Fixed Rates - Unchanged Variable Rates - Unchanged

Though spring usually signals a heating mortgage market, the effects of last summer's CMHC mortgage rule changes are still taking hold. The housing market is expected to remain soft throughout the spring season, and while bond yields have experienced a slight downturn, fixed mortgage rates are not anticipated to move from their already record-low levels in March.

A combination of slow national and global economic growth has prompted the Bank of Canada to maintain its Overnight Lending Rate at 1% in its March 6th announcement, with no upward movement anticipated until early 2014. Therefore, variable mortgage rates are to remain unchanged for the foreseeable future.

This Month's Panelists

Dan Eisner


True North Mortgage

Fixed Rates - Unchanged Variable Rates - Unchanged

Like my son in front of his Minecraft game, fixed mortgage rates aren't going anywhere any time soon.

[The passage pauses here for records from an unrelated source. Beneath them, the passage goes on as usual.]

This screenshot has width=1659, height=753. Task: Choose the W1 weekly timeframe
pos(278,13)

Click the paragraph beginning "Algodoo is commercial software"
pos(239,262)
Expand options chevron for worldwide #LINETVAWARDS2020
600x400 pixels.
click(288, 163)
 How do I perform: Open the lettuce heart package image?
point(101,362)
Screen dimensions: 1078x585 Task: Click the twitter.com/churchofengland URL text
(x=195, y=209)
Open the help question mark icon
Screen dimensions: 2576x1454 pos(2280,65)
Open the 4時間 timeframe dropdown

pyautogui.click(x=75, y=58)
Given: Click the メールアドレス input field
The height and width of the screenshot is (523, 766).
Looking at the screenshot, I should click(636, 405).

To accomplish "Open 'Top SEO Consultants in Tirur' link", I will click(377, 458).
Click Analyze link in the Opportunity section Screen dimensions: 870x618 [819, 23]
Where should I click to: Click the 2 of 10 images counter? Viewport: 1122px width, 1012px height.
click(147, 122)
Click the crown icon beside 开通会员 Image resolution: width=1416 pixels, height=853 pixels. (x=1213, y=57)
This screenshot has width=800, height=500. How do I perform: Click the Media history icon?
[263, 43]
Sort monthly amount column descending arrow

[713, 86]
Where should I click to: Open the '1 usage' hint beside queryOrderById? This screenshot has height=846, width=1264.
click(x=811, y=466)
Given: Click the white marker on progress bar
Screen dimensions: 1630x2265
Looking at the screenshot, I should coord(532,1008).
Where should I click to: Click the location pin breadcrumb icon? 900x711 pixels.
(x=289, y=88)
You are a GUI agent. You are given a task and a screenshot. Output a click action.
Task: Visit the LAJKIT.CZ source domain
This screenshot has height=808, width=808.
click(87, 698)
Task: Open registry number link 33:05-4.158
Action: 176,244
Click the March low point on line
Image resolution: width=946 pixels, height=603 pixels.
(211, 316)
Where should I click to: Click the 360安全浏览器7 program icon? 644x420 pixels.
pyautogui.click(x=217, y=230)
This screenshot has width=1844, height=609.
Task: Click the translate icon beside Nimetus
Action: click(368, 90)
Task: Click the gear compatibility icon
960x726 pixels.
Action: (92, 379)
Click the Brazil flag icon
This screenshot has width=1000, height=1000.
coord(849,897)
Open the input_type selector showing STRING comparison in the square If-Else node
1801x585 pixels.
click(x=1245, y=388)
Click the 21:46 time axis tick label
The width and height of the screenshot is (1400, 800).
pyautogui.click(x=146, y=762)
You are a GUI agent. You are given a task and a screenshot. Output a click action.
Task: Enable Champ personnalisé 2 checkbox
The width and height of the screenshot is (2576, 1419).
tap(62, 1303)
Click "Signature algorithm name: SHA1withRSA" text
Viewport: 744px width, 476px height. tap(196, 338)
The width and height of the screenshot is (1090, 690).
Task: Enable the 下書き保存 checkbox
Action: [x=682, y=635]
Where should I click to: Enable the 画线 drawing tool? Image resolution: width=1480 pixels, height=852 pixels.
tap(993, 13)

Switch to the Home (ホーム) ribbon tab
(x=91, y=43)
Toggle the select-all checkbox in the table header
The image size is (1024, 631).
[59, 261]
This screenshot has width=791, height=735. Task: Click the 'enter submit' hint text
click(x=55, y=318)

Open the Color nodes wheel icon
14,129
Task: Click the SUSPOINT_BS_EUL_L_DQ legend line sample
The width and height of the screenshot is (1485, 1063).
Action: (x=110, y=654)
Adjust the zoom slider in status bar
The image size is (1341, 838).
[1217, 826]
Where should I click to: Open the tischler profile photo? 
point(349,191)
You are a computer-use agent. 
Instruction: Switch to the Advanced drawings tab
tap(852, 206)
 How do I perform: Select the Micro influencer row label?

We have seen some pencil sharpening recently to the pricing of variable rates but Canadians in general do not seem interested in variable rate options.

George Hugh


Taurus Mortgage Capital

Fixed Rates - Unchanged Variable Rates - Down

Along with the spring market usually comes mortgage pricing wars. Due to a so called slower housing market and in general riskier global and domestic markets, the wars are NOT likely to happen. All said and done, rates usually trend down, and this year they will stay just where they are which is not a bad thing at all. Take advantage now before it's too late. Rates will remain steady over the next 30 to 45 days.

Expect VRM pricing to get a little more competitive. The Prime rate is likely to stay at 3.00% for the indefinite future, starting to see discounts to Prime in the 30 bps to 40 bps range or rates of 2.60% to 2.70%. VRM pricing will be biased to the downside over the next 30 to 45 days.

Mark Kocaurek

Senior Vice President,


Fixed Rates - Unchanged Variable Rates - Unchanged

The prospect of higher inflation appears to be well in the future and as a result I believe that term bond yields will remain close to their current levels for the foreseeable future as will fixed term mortgage rates.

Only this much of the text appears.